Objective a — Summarize the coding guidelines in two sentences.

Text extract —
--------------------------------
Multiple-word identifiers:
  • Delimiter-separated words: hyphen (‘-‘) and the underscore (‘_’)

  • Letter-case separated words: indicate word boundaries using medial capitalization (here we can have the first word in lower case), e.g. limiterType

Order of the test cases instruction

It would be useful to follow also some rules when preparing the Python script of a new test case. Listing phases and instructions in a logical order could improve the readability of the set-up. One idea could be:

  • Import libraries needed by all the functions

  • Define the functions use by the main program, e.g. qinit, setaux, etc. Here the conventions introduce previously for the docstrings should be used

  • Main function
    • Import libraries

    • Initialize grid, solution and aux array

    • Setup the solver and solver parameters

    • Setup controller and controller parameters

    • Solve problem

    • Plot results

Add regression test to check new piece of code

  • Add one or more regression test to check the functionality of the new code

  • Check with nose if all the tests pass before to commit

Add documentation when new code is added

  • What the new code does

  • How to use it

  • Document inputs outputs and default parameters

Write Comments as You Code

You won’t ever go back later and document your code. You just won’t. So when you do something document it right then and there. When you create a class- document it. When you create a method- document it. And so on. That way when you finish coding you will also be finished documenting. Won’t this break the flow? No, I think it improves flow because it keeps you mindful of what you are doing, why you are doing, and how it fits in the big picture.

Some fortran tips

  • Always use IMPLICIT NONE

  • Always allocate and deallocate memory
--------------------------------
Task input —

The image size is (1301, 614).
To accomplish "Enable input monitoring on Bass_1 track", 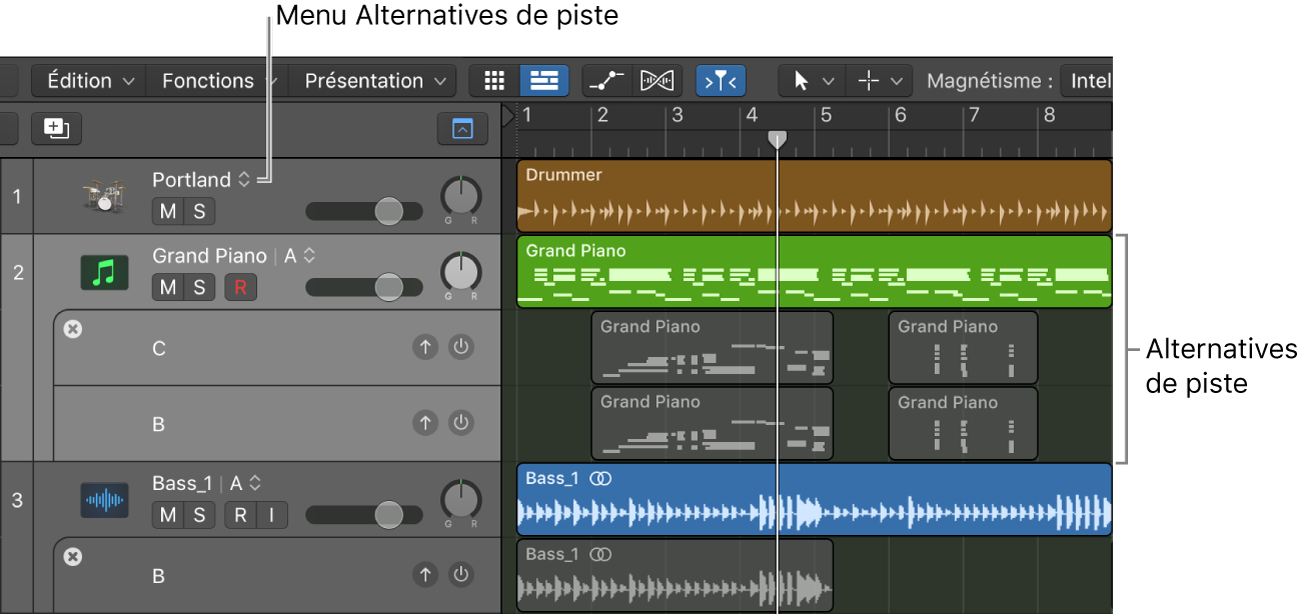I will 270,515.
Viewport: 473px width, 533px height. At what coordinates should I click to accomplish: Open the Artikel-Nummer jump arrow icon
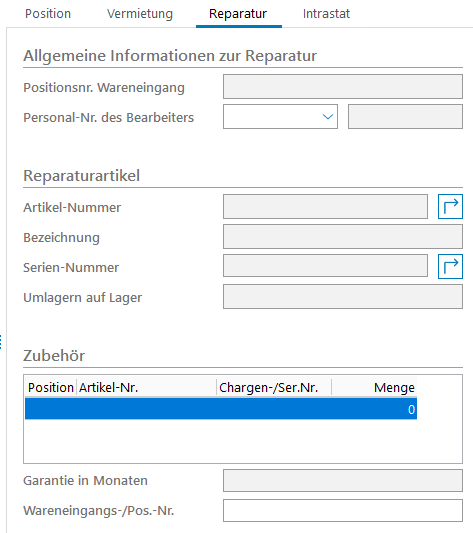coord(450,206)
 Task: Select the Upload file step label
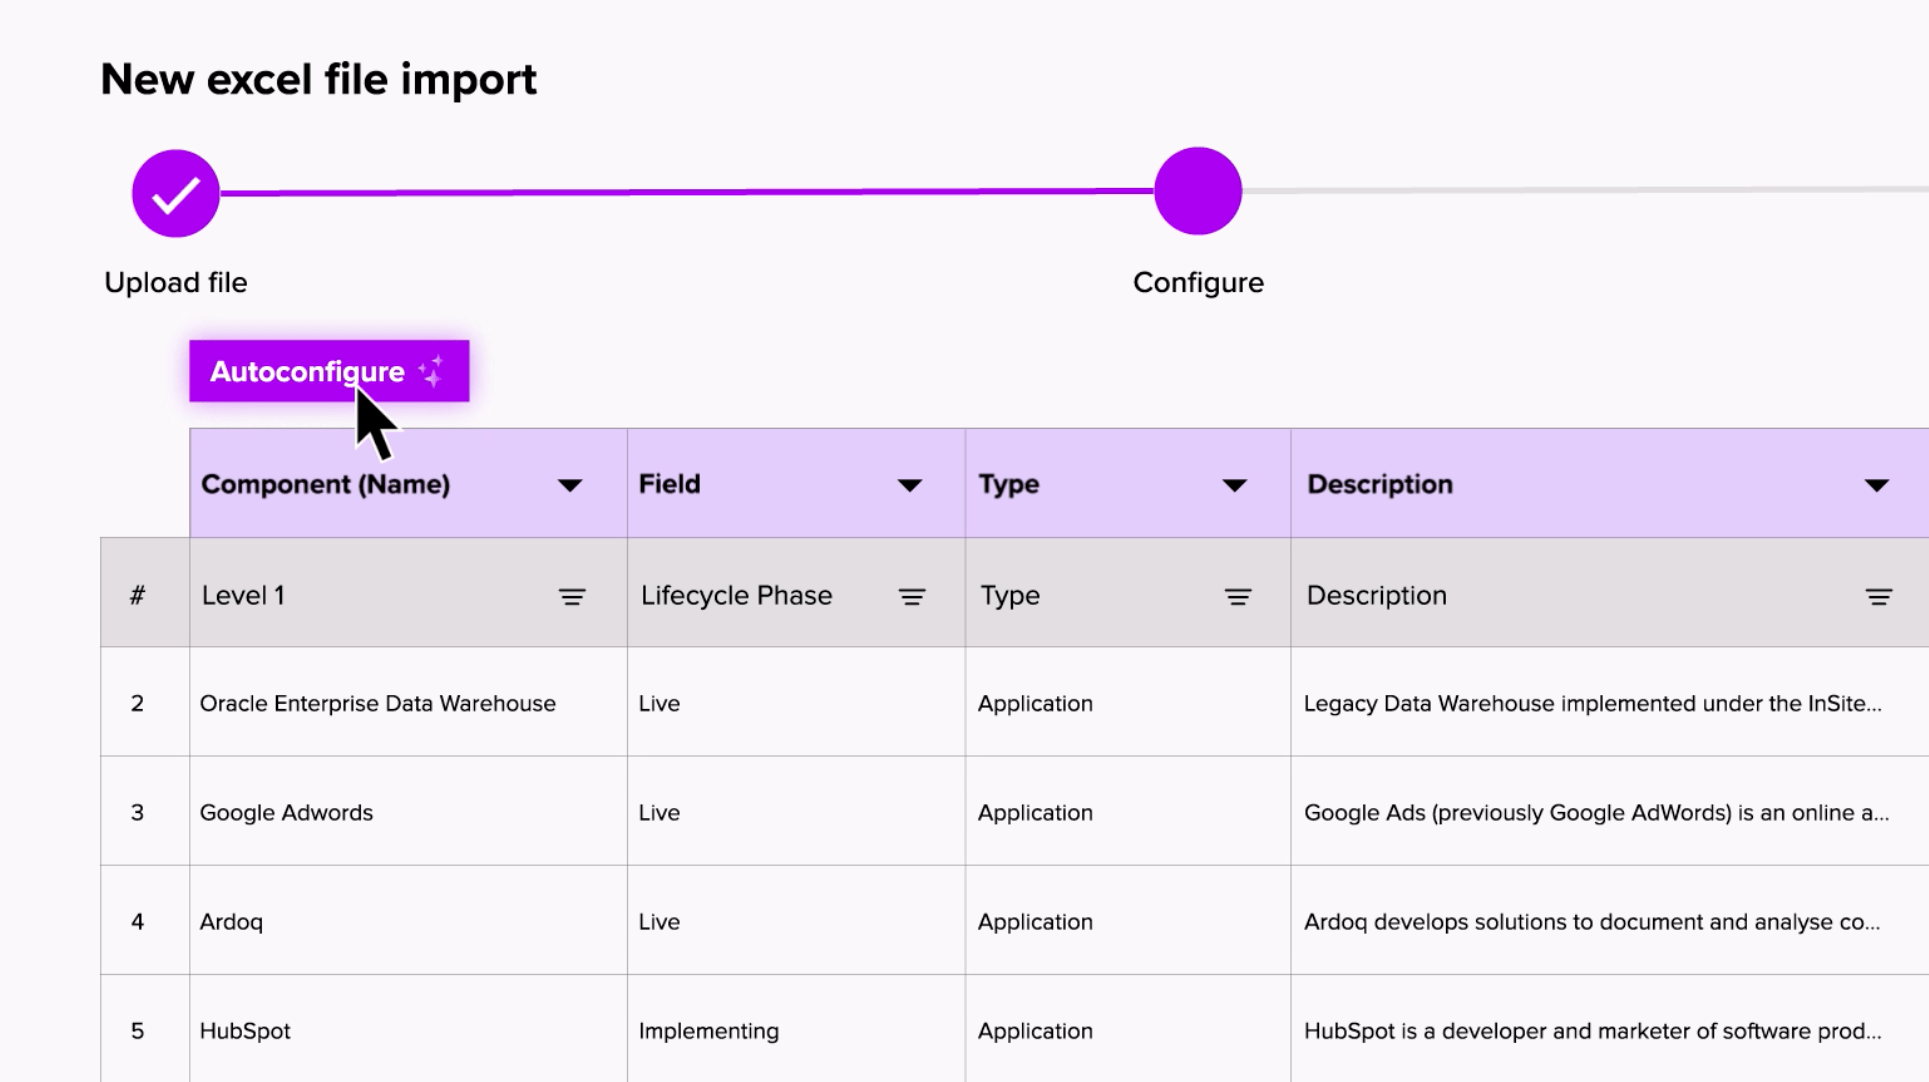pyautogui.click(x=175, y=282)
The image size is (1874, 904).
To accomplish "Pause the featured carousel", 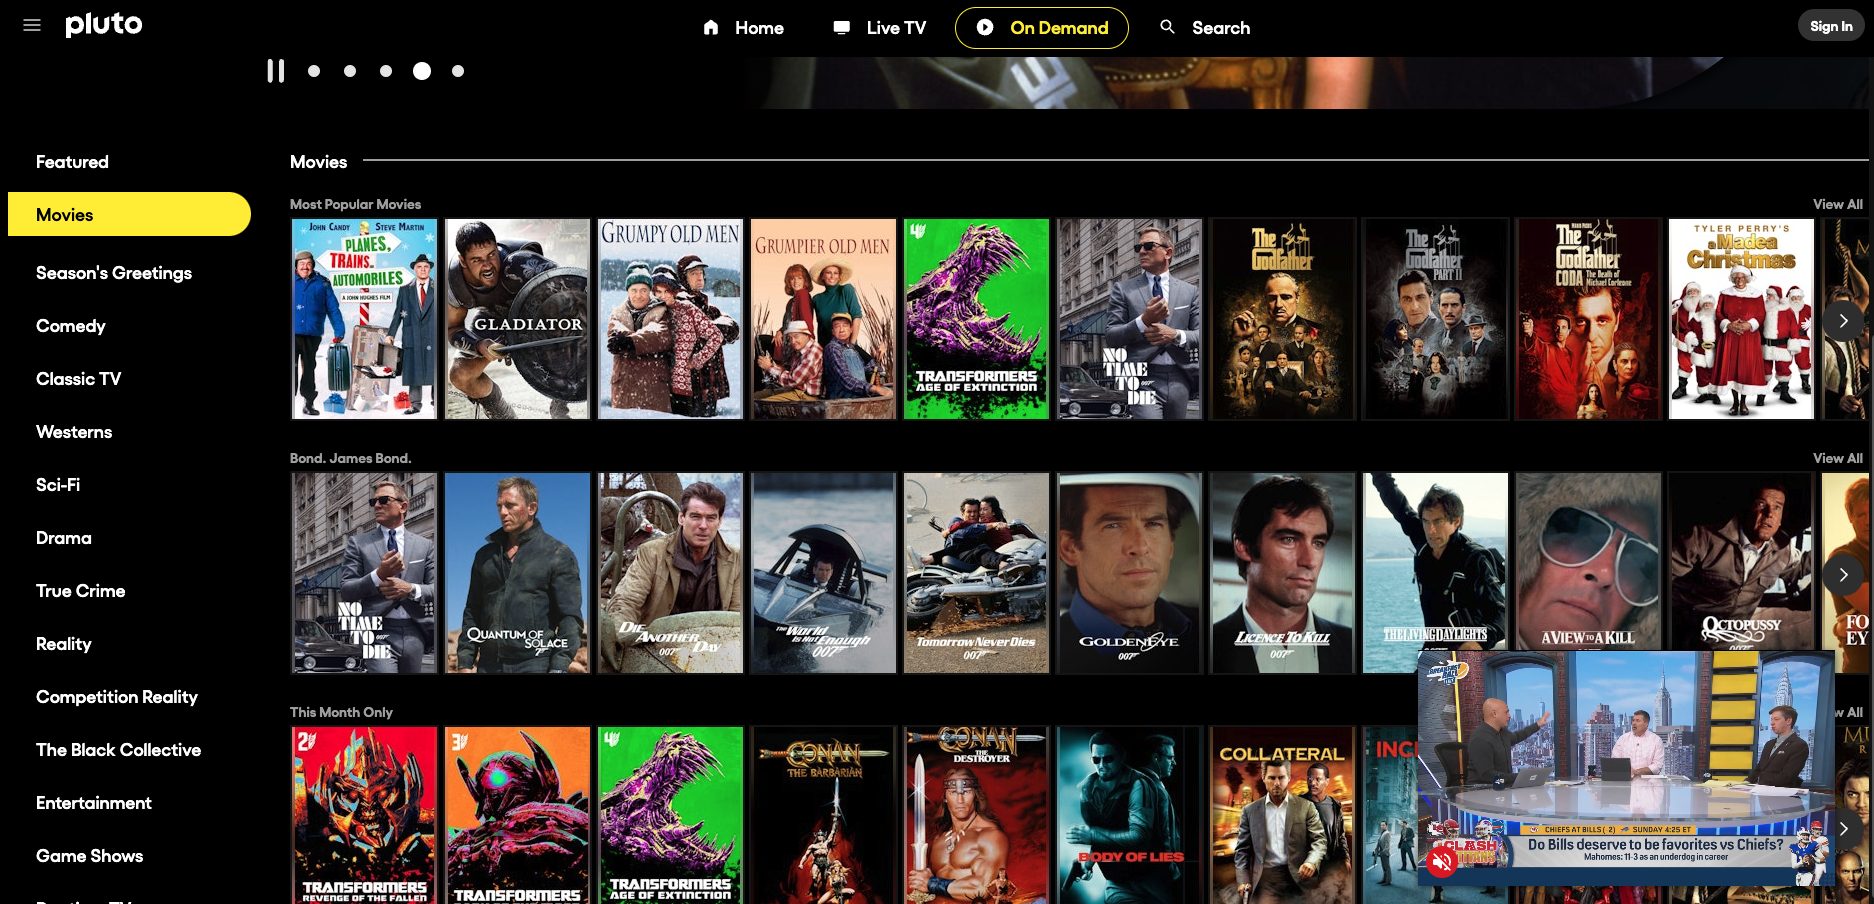I will 276,70.
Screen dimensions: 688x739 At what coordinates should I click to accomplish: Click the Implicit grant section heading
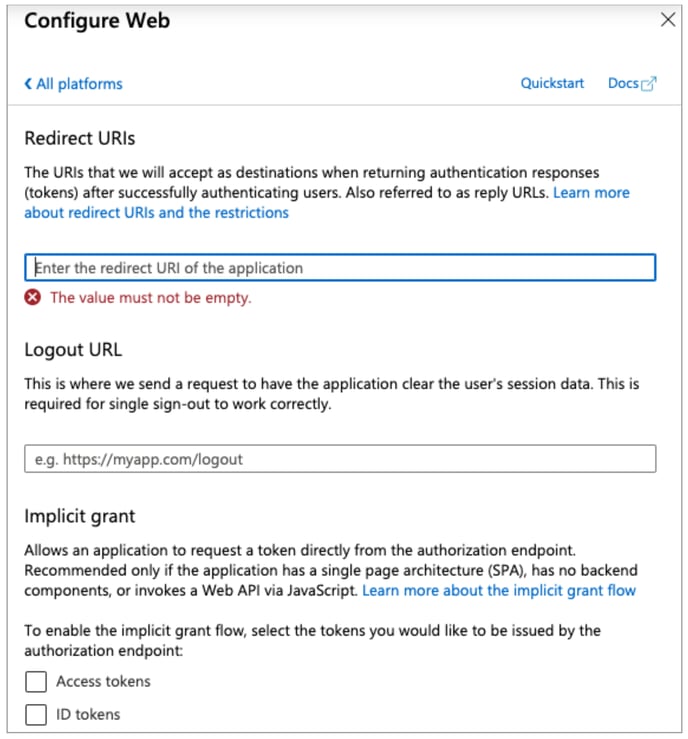pos(79,517)
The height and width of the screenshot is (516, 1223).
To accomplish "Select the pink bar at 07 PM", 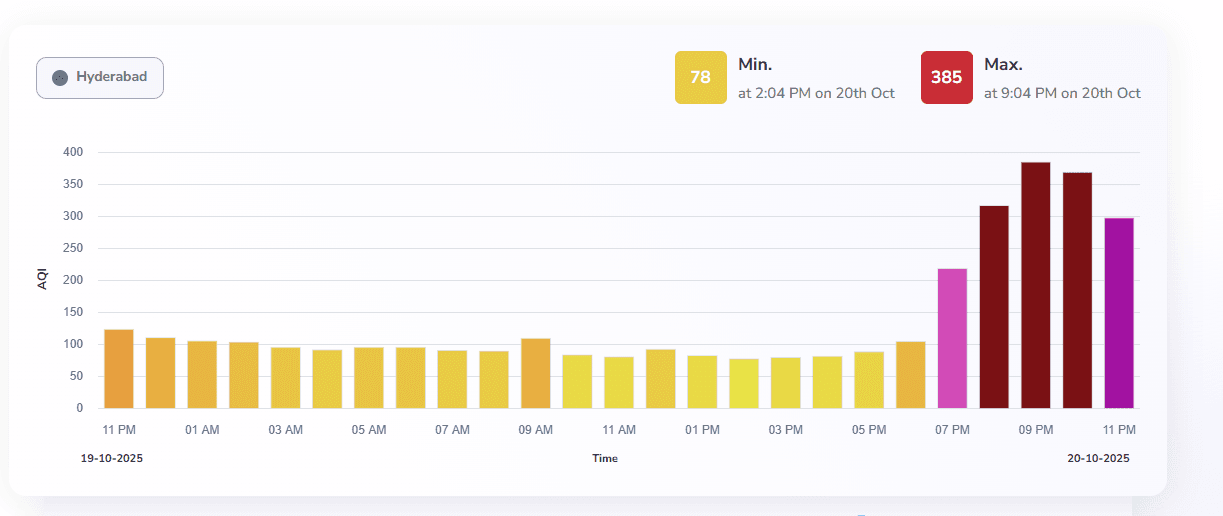I will [x=952, y=338].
--------------------------------
Objective b — Show each line of the entries that contains the string "size", matching case.

Task answer a — The guidelines describe naming multiple-word identifiers with hyphens, underscores or medial capitalization. They also describe ordering a test case script from library imports and function definitions to a main function that solves the problem and plots results, adding regression tests checked with nose before committing, documenting new code while writing it, and, in Fortran, always using IMPLICIT NONE and allocating and deallocating memory.

Task answer b —
The image size is (1301, 614).
The image size is (1874, 904).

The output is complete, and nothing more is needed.